■ **Problems**:
1. In the superplastic deformation text, what mean grain size formed at a strain rate of 0.06 s⁻¹?
2. Continue the superplastic deformation text after its final sentence.

■ **Document section**:
——————
The recrystallized grains were formed during the superplastic deformation. The grain structures after the strain of 1.5 at a temperature of 460 °C with strain rates of 0.008 and 0.06 s⁻¹ are presented in Figure 2c,d. The mean grain size of 4.6 ± 0.5 and 3.5 ± 0.4 µm at 0.008 and 0.06 s⁻¹ was formed respectively; therefore, a higher strain rate of superplastic deformation provided a finer grain structure.

3.2. Tensile Test Results

The elongation-to-failure exceeded 250% in the studied temperatures and constant strain rates of 460–500 °C and of 10⁻³–10⁻² s⁻¹ (Figure 3a). The elongation above 500% was observed at the studied temperatures for a strain rate of about 1 × 10⁻² s⁻¹ with a maximum mean elongation value of 560 ± 30% at 460 °C and 0.8 × 10⁻² s⁻¹ and 540 °C and 2 × 10⁻³ s⁻¹. The strain-rate-sensitivity m-values calculated for a strain of 200% for each testing conditions are presented in Figure 3b. The temperature–strain-rate conditions provided the maximum m-value were corresponded with the testing regimes for the maximum elongations.
——————
■ **Records for locating displayed items**:
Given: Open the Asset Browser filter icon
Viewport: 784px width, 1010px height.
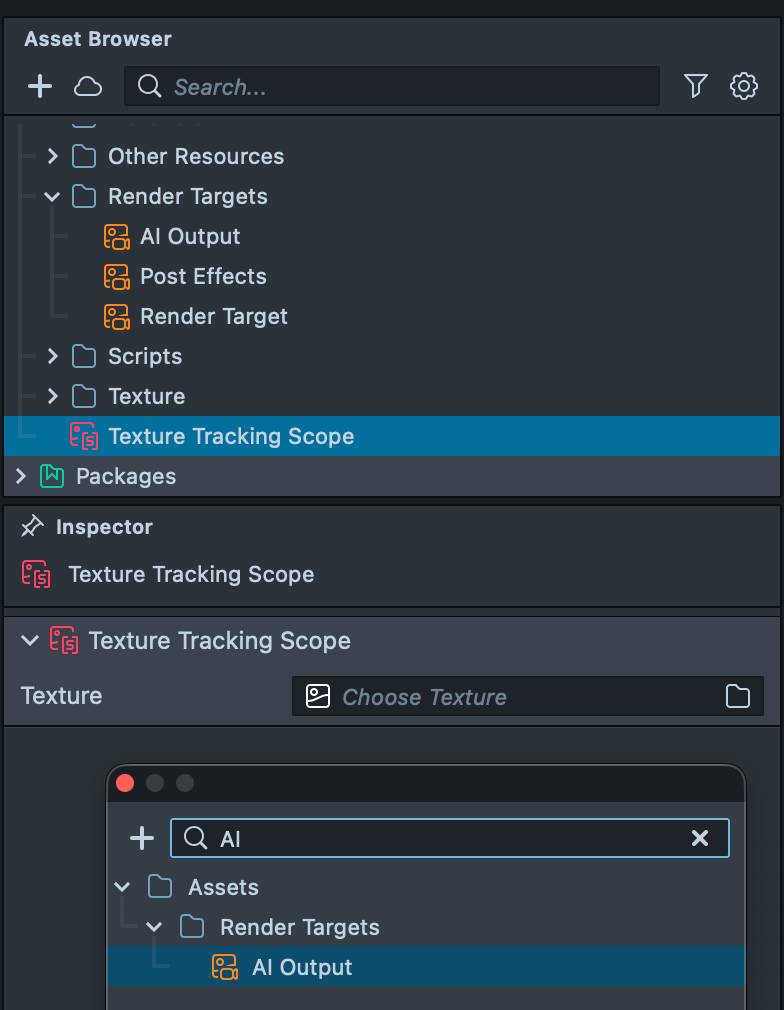Looking at the screenshot, I should pos(696,87).
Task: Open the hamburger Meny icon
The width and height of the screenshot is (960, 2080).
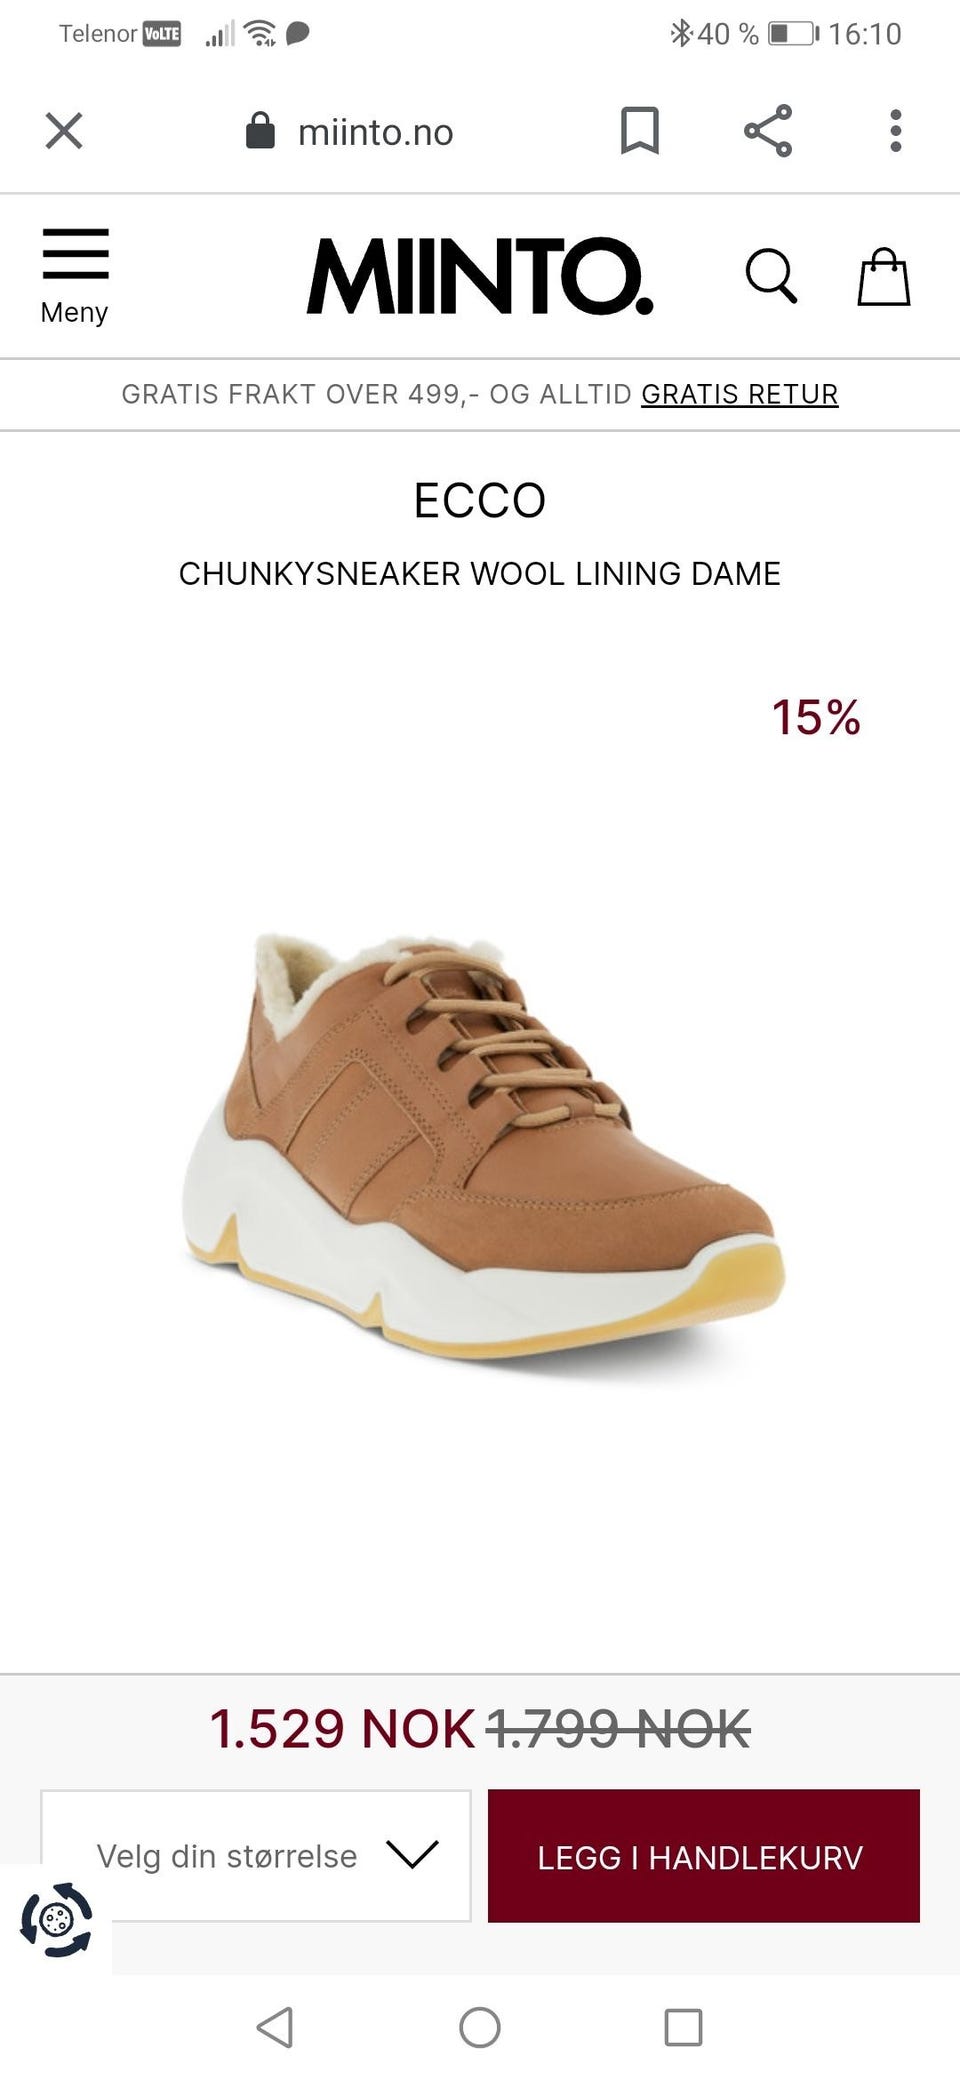Action: (75, 276)
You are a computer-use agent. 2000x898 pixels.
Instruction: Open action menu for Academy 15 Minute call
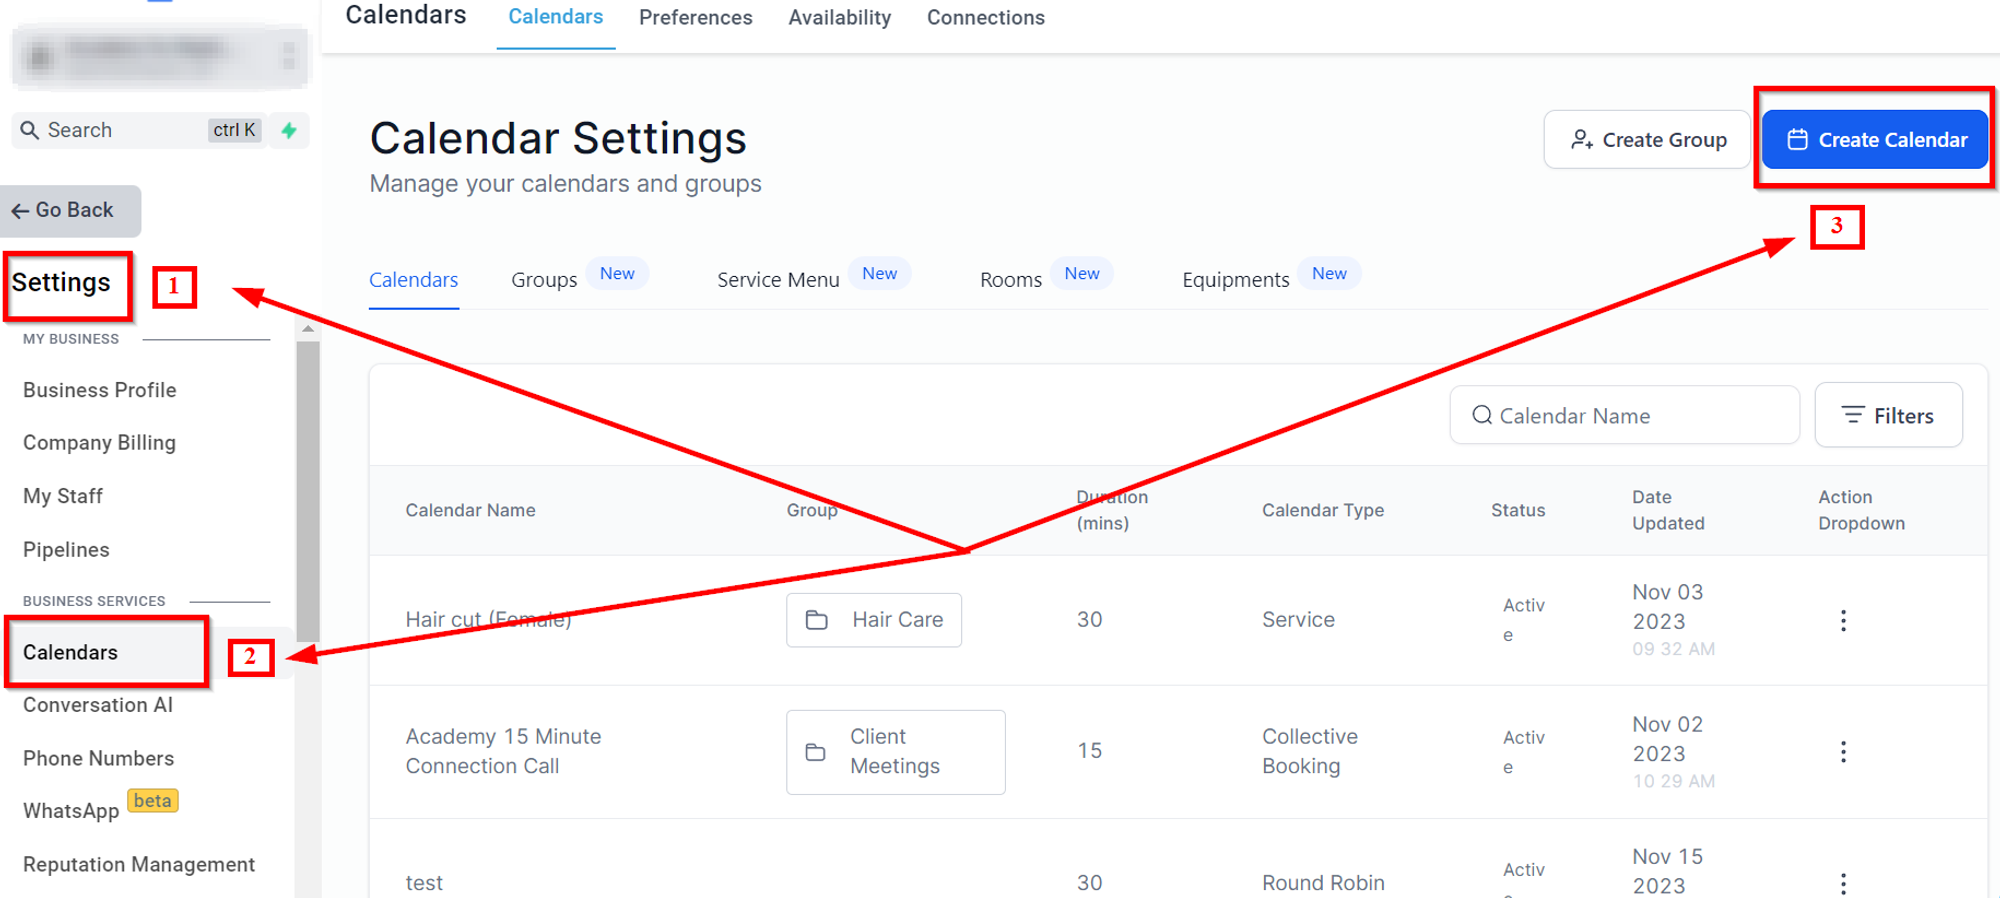[x=1843, y=752]
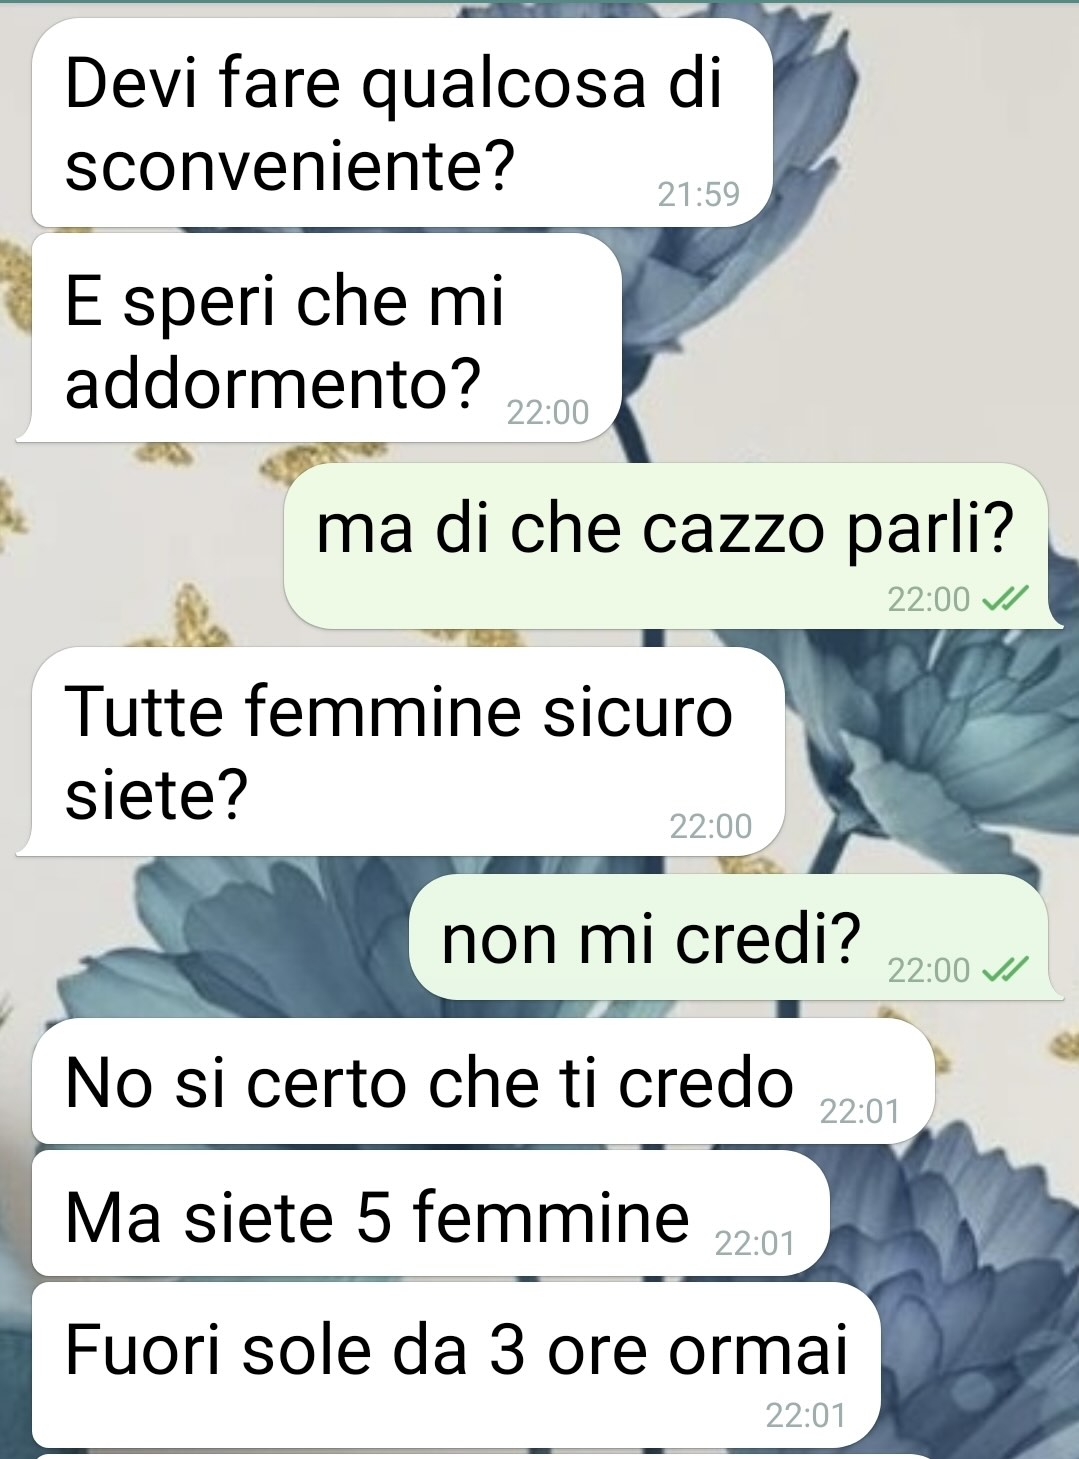Tap the 22:00 time on 'non mi credi?' bubble
The height and width of the screenshot is (1459, 1079).
coord(929,970)
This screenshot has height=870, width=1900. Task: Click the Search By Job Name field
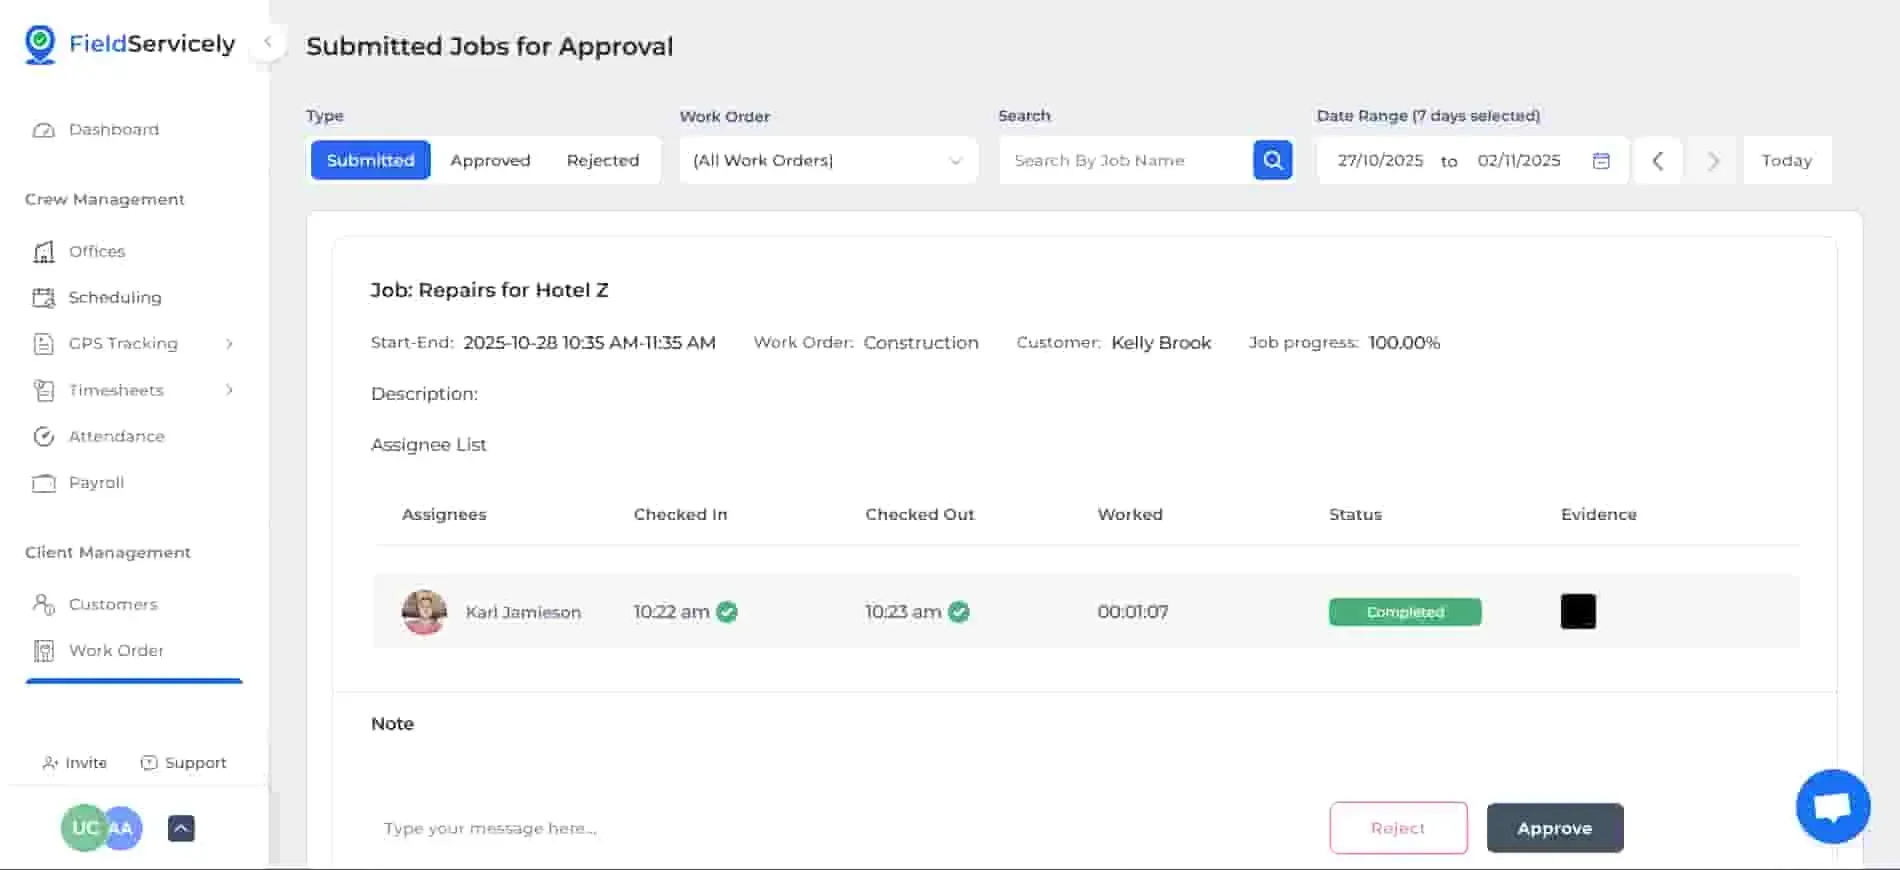(x=1124, y=160)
——————
■ **Answers to the exercise**:
1. 3.5 ± 0.4 µm

2.
The superplastic behavior is characterized by elongations above 200% and m-values above 0.3 [64,65,66]. The experimental stress–strain data for strains below 200% (Figure 4) were used to develop mathematical models of the superplastic flow for the testing conditions providing required high elongation and m. An increase in the deformation temperature or a decrease in the strain rate expectedly decreased the peak stress values. Strain softening, attributed to dynamic recrystallization, was observed for most of the testing conditions that in agreement with [16].

3.3. Flow Stress Behavior Modeling Experiments

In this work, the Arrhenius-type constitutive hyperbolic equation (ACE) and artificial neural network (ANN) were created to predict the flow behavior of the investigated alloy. The experimental data obtained from the uniaxial isothermal tensile tests were utilized to construct these models. Over this section, the sequences of each model’s creation and the validation process are described in detail.

3.3.1. ACE Model

As follows (Equation (4)), the flow stress (σ) varies with the deformation temperature (T), strain rate ($\dot{\epsilon }$), and strain (ε).

$$\sigma =f\left(T,\dot{\epsilon }, \epsilon \right)$$

(4)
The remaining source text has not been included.